### Page text:

- Opening Delimiter -

Langerin is exclusively expressed by human LCs. (a) Staining of a section of steady-state human skin for langerin (blue), CD1a (green), CD14 (red), and Hoechst (yellow), and analysis by fluorescence microscopy. (b) Gating strategy for FACS-sorted LCs, CD14⁺, CD1a⁺, and double-negative dermal DCs. (c) Langerin mRNA is exclusively expressed in primary, FACS-sorted LCs and not by the other skin DC subsets. N = 3; each experiment contained sorted cells from at least five skin donors. mRNA values are normalized to GAPDH levels.

Figure 2

Maturation of LCs in vitro upon stimulation with the TLR3 ligand pI:C. (a) Phenotypic characterization of human LCs after 16 h of culture in the presence of the indicated TLR ligands. The mean fluorescence intensity is depicted for MHC class I, CD86, and CD70. The data represent the average ± SEM for three independent skin donors. (b) Cytokines produced by human LCs cultured for 16 h in the presence or absence of the indicated TLR ligands. The data represent the average ± SEM for three independent skin donors. *p < 0.05; **p < 0.01; ***p < 0.001.

- Closing Delimiter -

### Data extracts:
- Opening Delimiter -

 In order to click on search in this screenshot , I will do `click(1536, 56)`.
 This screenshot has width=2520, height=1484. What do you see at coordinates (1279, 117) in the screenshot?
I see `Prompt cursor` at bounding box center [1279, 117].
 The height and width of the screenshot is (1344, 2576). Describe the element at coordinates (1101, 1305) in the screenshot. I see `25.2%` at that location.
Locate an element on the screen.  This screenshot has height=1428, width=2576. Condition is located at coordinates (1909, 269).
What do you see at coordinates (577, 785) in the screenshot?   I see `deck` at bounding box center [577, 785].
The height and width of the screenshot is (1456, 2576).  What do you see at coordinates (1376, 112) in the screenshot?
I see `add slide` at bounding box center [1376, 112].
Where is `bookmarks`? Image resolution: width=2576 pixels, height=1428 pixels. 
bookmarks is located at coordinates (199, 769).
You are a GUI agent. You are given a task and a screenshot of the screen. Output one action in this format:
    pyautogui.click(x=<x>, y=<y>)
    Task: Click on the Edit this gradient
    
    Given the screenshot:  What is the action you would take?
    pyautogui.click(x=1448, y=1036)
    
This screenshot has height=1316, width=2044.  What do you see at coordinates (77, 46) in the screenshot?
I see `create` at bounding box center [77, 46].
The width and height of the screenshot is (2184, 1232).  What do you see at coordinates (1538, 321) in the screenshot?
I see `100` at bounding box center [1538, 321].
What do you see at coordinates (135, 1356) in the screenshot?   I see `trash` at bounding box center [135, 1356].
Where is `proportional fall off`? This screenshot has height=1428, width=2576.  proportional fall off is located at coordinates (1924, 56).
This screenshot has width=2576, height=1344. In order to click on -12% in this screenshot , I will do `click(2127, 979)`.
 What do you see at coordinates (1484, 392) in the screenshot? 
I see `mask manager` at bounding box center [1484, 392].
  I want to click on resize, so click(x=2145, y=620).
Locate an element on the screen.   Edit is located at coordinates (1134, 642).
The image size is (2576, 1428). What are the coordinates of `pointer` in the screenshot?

- Closing Delimiter -

### Your task:
Restate the langerin figure legend from "Langerin is exclusively" to "to GAPDH levels.", changing "FACS-sorted" to "flow-sorted".

### Result of this exercise:
Langerin is exclusively expressed by human LCs. (a) Staining of a section of steady-state human skin for langerin (blue), CD1a (green), CD14 (red), and Hoechst (yellow), and analysis by fluorescence microscopy. (b) Gating strategy for flow-sorted LCs, CD14⁺, CD1a⁺, and double-negative dermal DCs. (c) Langerin mRNA is exclusively expressed in primary, flow-sorted LCs and not by the other skin DC subsets. N = 3; each experiment contained sorted cells from at least five skin donors. mRNA values are normalized to GAPDH levels.